**WHAT TO WORK ON**
Please restate the listing below in full, word for word.

**DATASET**

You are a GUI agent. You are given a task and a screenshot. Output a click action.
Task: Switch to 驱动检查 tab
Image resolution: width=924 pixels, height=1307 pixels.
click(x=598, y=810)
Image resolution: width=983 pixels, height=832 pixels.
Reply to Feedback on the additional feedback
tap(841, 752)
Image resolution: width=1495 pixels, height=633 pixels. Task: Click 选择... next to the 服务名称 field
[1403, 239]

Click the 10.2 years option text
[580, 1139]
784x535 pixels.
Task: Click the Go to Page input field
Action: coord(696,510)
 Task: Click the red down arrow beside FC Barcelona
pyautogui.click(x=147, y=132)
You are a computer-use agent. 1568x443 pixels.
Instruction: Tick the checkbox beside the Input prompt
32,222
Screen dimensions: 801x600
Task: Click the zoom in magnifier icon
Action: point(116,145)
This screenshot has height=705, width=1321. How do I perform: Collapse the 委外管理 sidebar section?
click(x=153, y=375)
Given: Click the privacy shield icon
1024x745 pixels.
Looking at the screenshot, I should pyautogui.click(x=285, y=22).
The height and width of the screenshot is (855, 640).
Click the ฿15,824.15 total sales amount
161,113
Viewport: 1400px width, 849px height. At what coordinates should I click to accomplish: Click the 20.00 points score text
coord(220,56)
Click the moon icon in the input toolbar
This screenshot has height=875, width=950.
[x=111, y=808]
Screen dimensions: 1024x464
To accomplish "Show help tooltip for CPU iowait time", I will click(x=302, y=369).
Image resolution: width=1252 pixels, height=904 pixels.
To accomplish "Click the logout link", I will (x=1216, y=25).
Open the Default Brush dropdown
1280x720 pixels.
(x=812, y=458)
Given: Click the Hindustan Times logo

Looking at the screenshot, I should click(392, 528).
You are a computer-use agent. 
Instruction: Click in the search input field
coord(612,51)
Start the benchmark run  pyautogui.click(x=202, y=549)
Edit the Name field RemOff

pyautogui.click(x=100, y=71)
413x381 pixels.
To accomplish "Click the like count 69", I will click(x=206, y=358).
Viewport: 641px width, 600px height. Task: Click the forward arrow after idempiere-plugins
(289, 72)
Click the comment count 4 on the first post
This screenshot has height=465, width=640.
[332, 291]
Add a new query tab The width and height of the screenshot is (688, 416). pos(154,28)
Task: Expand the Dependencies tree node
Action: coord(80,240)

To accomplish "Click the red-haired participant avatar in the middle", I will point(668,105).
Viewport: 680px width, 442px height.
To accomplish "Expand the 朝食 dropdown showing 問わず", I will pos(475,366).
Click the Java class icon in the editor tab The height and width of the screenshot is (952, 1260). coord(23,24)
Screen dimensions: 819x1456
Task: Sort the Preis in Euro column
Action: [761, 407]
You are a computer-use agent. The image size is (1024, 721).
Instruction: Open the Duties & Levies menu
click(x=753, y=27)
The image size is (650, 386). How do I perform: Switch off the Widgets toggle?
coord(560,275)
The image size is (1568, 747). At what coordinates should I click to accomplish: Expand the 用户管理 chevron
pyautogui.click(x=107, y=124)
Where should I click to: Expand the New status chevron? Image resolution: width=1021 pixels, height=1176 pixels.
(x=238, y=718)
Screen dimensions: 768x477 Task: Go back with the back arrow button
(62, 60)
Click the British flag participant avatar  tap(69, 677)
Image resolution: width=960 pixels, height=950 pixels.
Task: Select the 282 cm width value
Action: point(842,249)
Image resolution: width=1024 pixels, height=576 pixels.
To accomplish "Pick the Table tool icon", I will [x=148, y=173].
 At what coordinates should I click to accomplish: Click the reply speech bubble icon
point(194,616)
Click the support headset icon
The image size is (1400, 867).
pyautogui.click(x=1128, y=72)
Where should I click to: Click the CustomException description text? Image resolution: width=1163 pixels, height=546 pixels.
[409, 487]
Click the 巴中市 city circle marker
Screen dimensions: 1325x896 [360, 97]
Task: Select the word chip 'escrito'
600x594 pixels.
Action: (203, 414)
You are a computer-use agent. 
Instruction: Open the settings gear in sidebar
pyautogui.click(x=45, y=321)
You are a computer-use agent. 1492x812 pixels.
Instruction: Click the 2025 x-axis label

**REPLY**
You are a GUI agent. You are given a task and a screenshot. Output a click action.
Task: Switch to 驱动检查 tab
Image resolution: width=924 pixels, height=1307 pixels.
click(x=598, y=810)
Image resolution: width=983 pixels, height=832 pixels.
Reply to Feedback on the additional feedback
tap(841, 752)
Image resolution: width=1495 pixels, height=633 pixels. Task: Click 选择... next to the 服务名称 field
[1403, 239]

Click the 10.2 years option text
[580, 1139]
784x535 pixels.
Task: Click the Go to Page input field
Action: coord(696,510)
 Task: Click the red down arrow beside FC Barcelona
pyautogui.click(x=147, y=132)
You are a computer-use agent. 1568x443 pixels.
Instruction: Tick the checkbox beside the Input prompt
32,222
Screen dimensions: 801x600
Task: Click the zoom in magnifier icon
Action: point(116,145)
This screenshot has height=705, width=1321. How do I perform: Collapse the 委外管理 sidebar section?
click(x=153, y=375)
Given: Click the privacy shield icon
1024x745 pixels.
Looking at the screenshot, I should pyautogui.click(x=285, y=22).
The height and width of the screenshot is (855, 640).
Click the ฿15,824.15 total sales amount
161,113
Viewport: 1400px width, 849px height. At what coordinates should I click to accomplish: Click the 20.00 points score text
coord(220,56)
Click the moon icon in the input toolbar
This screenshot has height=875, width=950.
[x=111, y=808]
Screen dimensions: 1024x464
To accomplish "Show help tooltip for CPU iowait time", I will click(x=302, y=369).
Image resolution: width=1252 pixels, height=904 pixels.
To accomplish "Click the logout link", I will (x=1216, y=25).
Open the Default Brush dropdown
1280x720 pixels.
(x=812, y=458)
Given: Click the Hindustan Times logo

Looking at the screenshot, I should click(392, 528).
You are a computer-use agent. 
Instruction: Click in the search input field
coord(612,51)
Start the benchmark run  pyautogui.click(x=202, y=549)
Edit the Name field RemOff

pyautogui.click(x=100, y=71)
413x381 pixels.
To accomplish "Click the like count 69", I will click(x=206, y=358).
Viewport: 641px width, 600px height. Task: Click the forward arrow after idempiere-plugins
(289, 72)
Click the comment count 4 on the first post
This screenshot has height=465, width=640.
[332, 291]
Add a new query tab The width and height of the screenshot is (688, 416). pos(154,28)
Task: Expand the Dependencies tree node
Action: coord(80,240)

To accomplish "Click the red-haired participant avatar in the middle", I will point(668,105).
Viewport: 680px width, 442px height.
To accomplish "Expand the 朝食 dropdown showing 問わず", I will pos(475,366).
Click the Java class icon in the editor tab The height and width of the screenshot is (952, 1260). coord(23,24)
Screen dimensions: 819x1456
Task: Sort the Preis in Euro column
Action: [761, 407]
You are a computer-use agent. The image size is (1024, 721).
Instruction: Open the Duties & Levies menu
click(x=753, y=27)
The image size is (650, 386). How do I perform: Switch off the Widgets toggle?
coord(560,275)
The image size is (1568, 747). At what coordinates should I click to accomplish: Expand the 用户管理 chevron
pyautogui.click(x=107, y=124)
Where should I click to: Expand the New status chevron? Image resolution: width=1021 pixels, height=1176 pixels.
(x=238, y=718)
Screen dimensions: 768x477 Task: Go back with the back arrow button
(62, 60)
Click the British flag participant avatar  tap(69, 677)
Image resolution: width=960 pixels, height=950 pixels.
Task: Select the 282 cm width value
Action: point(842,249)
Image resolution: width=1024 pixels, height=576 pixels.
To accomplish "Pick the Table tool icon", I will [x=148, y=173].
 At what coordinates should I click to accomplish: Click the reply speech bubble icon
point(194,616)
Click the support headset icon
The image size is (1400, 867).
pyautogui.click(x=1128, y=72)
Where should I click to: Click the CustomException description text? Image resolution: width=1163 pixels, height=546 pixels.
[409, 487]
Click the 巴中市 city circle marker
Screen dimensions: 1325x896 [360, 97]
Task: Select the word chip 'escrito'
600x594 pixels.
Action: (203, 414)
You are a computer-use agent. 
Instruction: Open the settings gear in sidebar
pyautogui.click(x=45, y=321)
You are a computer-use agent. 1492x812 pixels.
Instruction: Click the 2025 x-axis label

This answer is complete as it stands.